The association between microfracture of the subchondral plate and a coverage scaffold has emerged as a promising strategy to treat cartilage lesions in a one-step procedure. Between different types of scaffolds (e.g. collagen, hyaluronic acid, polyglycolic acid) currently studied, type I collagen scaffold is the most used for this purpose, and is currently adopted for humans. The aim of this study was to test a novel scaffold made of mixed type I and II collagen (I-IICS) in order to define the immunological reaction of the synovial tissue and the repair capabilities induced by the collagen membrane when associated with microfracture. Eight New Zealand White rabbits, aged 180 days, were operated on bilaterally on the medial femoral condyle. A circular cartilage lesion was performed up to the calcified layer of the medial femoral condyle, and the centre of the lesion was microfractured.

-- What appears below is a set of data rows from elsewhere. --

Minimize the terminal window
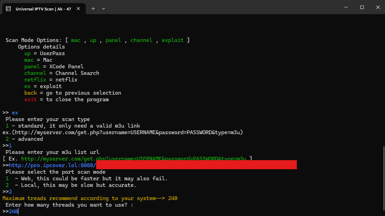385x216 pixels. (346, 7)
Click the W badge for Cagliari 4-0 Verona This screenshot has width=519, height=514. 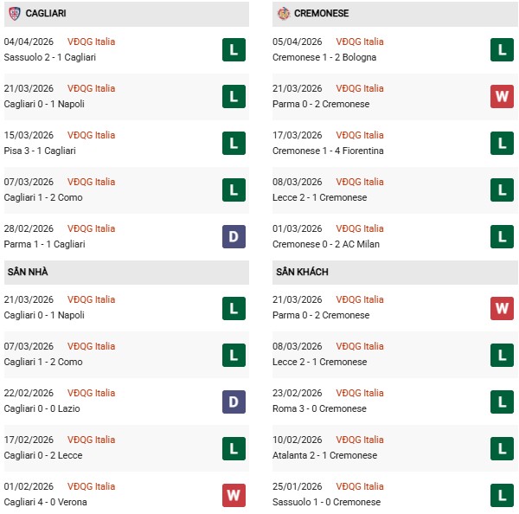pos(234,494)
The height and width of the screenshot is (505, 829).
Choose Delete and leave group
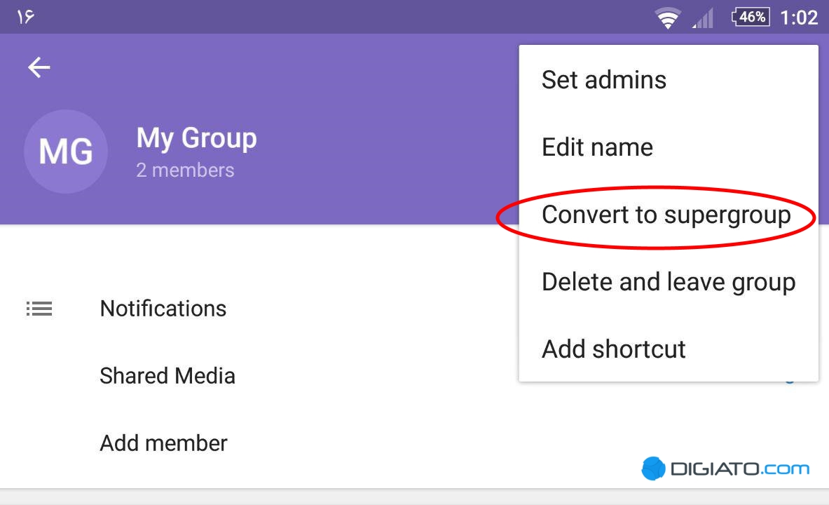point(669,282)
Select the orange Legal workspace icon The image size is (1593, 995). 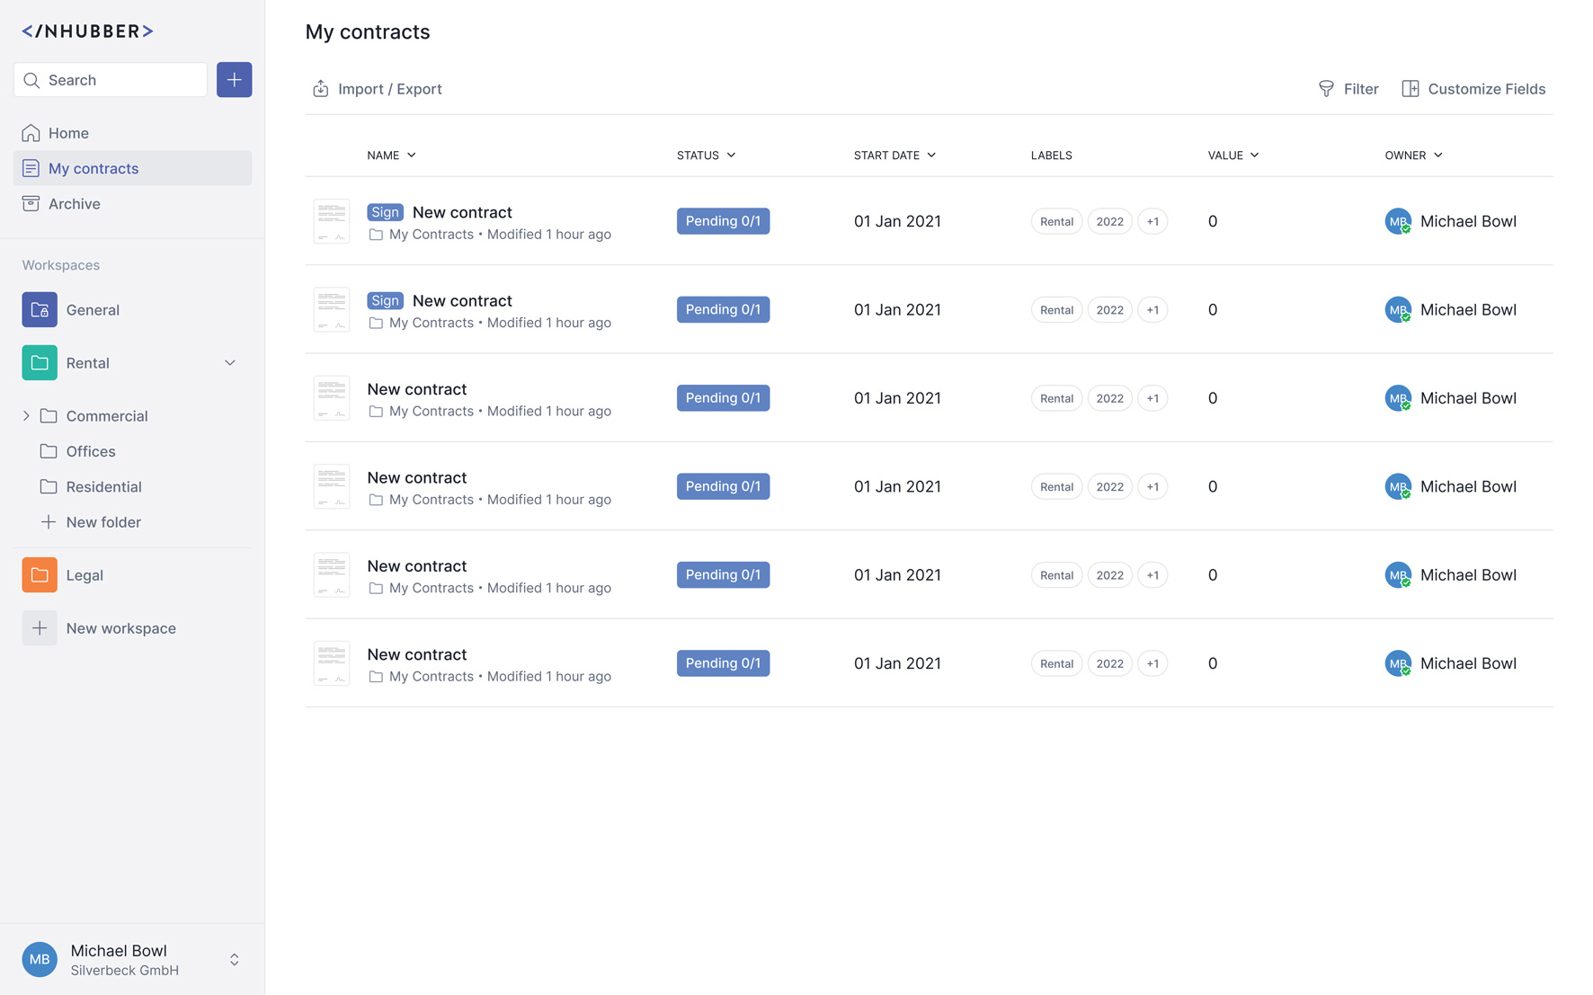(x=40, y=575)
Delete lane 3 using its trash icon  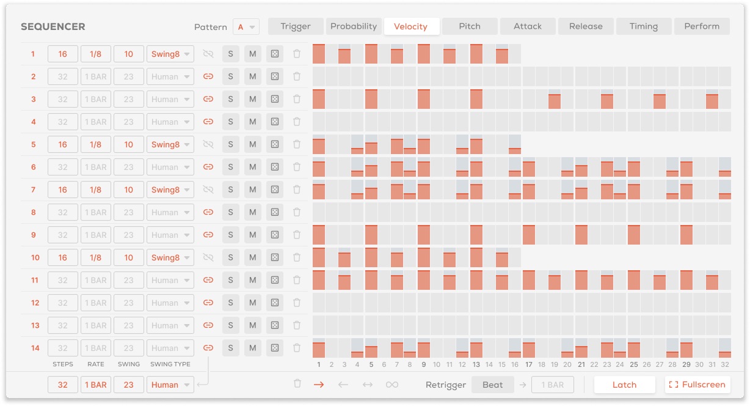(x=297, y=99)
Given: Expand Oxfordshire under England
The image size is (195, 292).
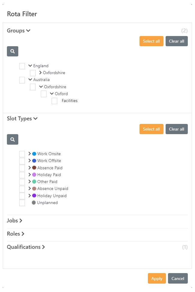Looking at the screenshot, I should 41,73.
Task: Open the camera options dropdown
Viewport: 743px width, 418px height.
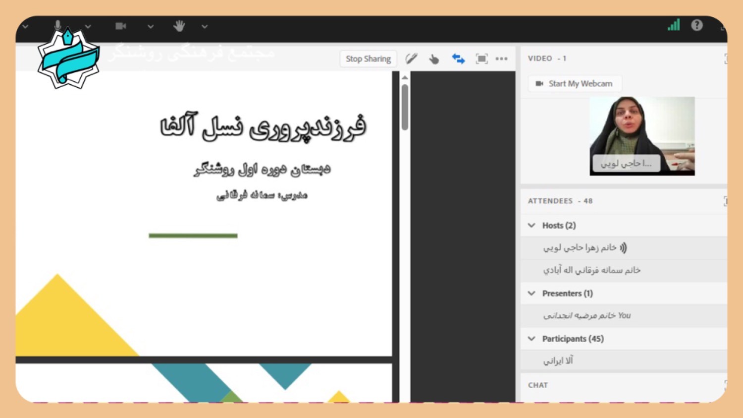Action: 151,27
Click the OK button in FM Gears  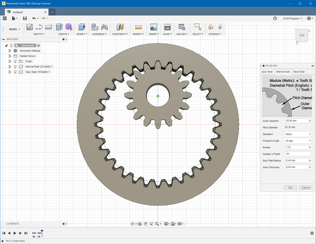click(x=290, y=187)
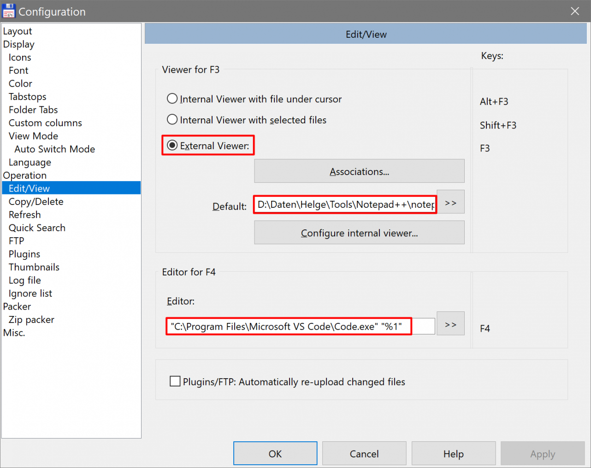The width and height of the screenshot is (591, 468).
Task: Open browse menu next to Default viewer
Action: pos(450,203)
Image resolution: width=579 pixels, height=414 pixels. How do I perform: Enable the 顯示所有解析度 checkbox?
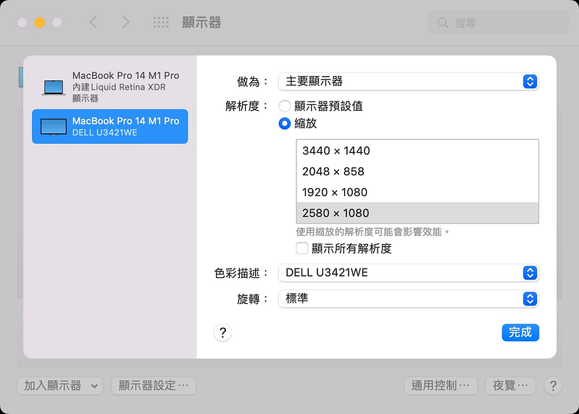302,248
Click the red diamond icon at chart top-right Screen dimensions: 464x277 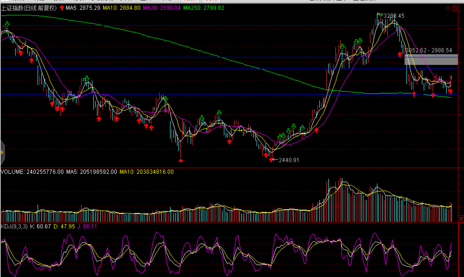tap(448, 8)
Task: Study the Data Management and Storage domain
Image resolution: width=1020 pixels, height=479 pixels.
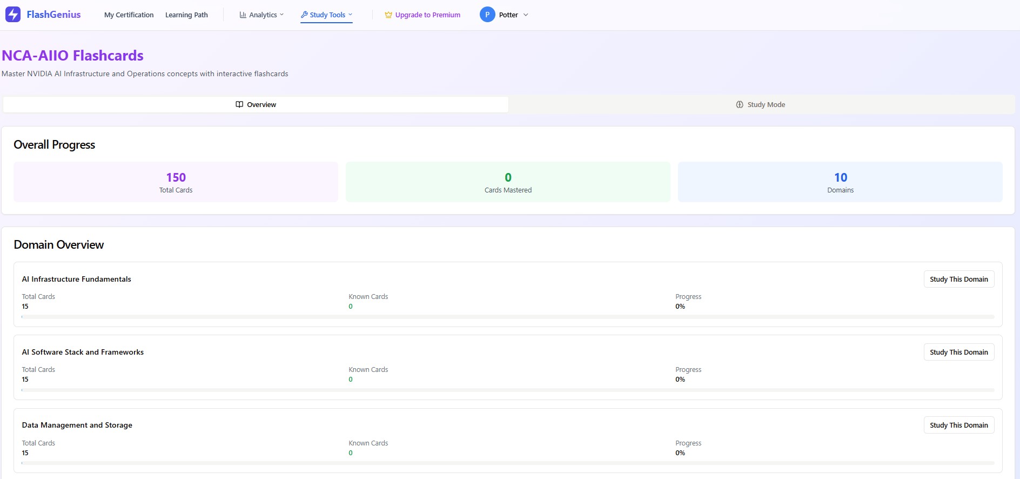Action: click(958, 425)
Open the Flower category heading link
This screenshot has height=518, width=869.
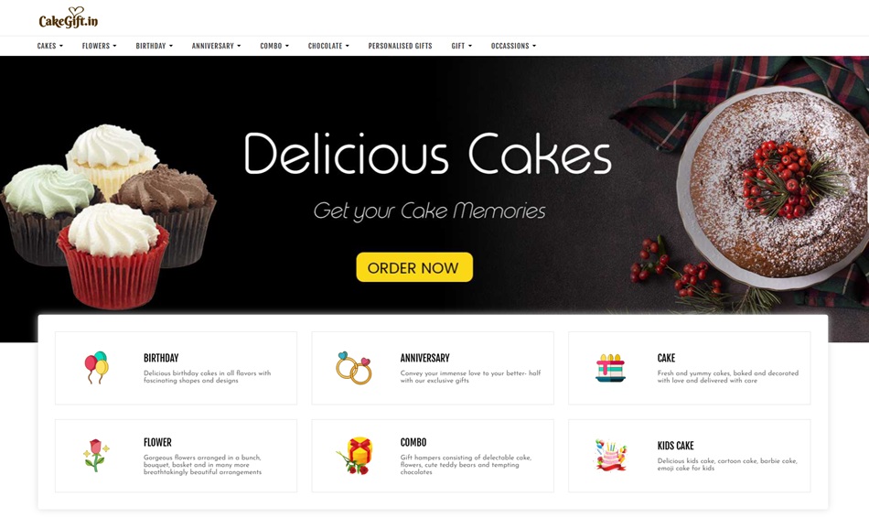[x=157, y=442]
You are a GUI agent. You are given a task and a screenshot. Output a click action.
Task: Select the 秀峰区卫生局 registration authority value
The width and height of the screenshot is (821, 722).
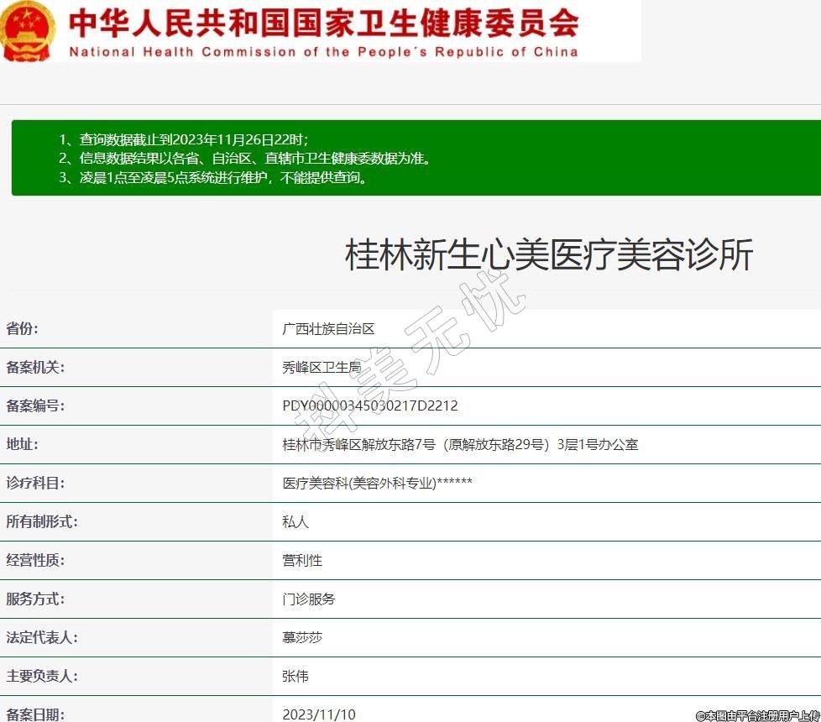322,368
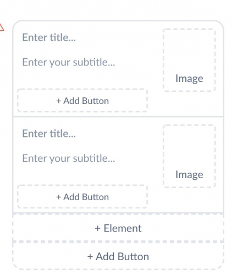Click the plus sign in the second element's Add Button
237x275 pixels.
(x=58, y=197)

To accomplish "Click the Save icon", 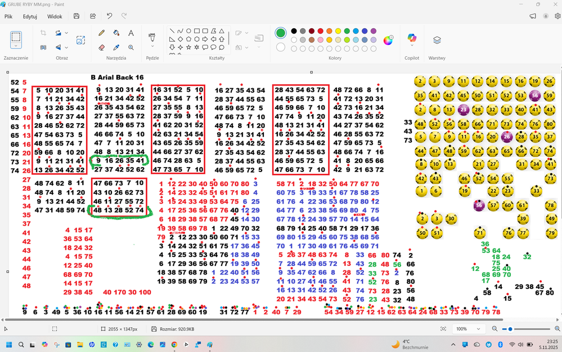I will [77, 16].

Randomly, one of the two lesions was covered with the I-IICS (treated), and the other was left uncovered (control). The synovial membrane reaction and the quality of the cartilage tissue repair were investigated at 2, 90, 180 and 270 days macroscopically, histomorphologically and ultrastructurally. Expression of tumor necrosis factor-alpha (TNF-α) in synovial tissue by immunocytochemistry analyses was also investigated. In the control group, at 2 days gold particles were localized mainly on synoviocyte type A, less on synoviocytes type B and on collagen bundles; in the treated group the reaction is more intense in cells in the matrix, but at 180 days controls and treated joints were very similar. The synovial membranes of the joints receiving the I-IICS did not reveal significant changes compared to the age-matched controls. Signs of inflammation were present at the 90-day time-point, and became less evident at afterwards. The degradation of the scaffolds was already evident at the 90-day time-point. The quality of the cartilage repair of the rabbits treated with the I-IICS was slightly better in 5 cases out of 6 in comparison to the controls. However, a statistically significant difference was not detected (p=0.06). Scaffolds made of mixed type I and II collagen exhibited good biocompatibility properties in vivo and favored cartilage restoration when associated with microfracture, as shown in this pilot study.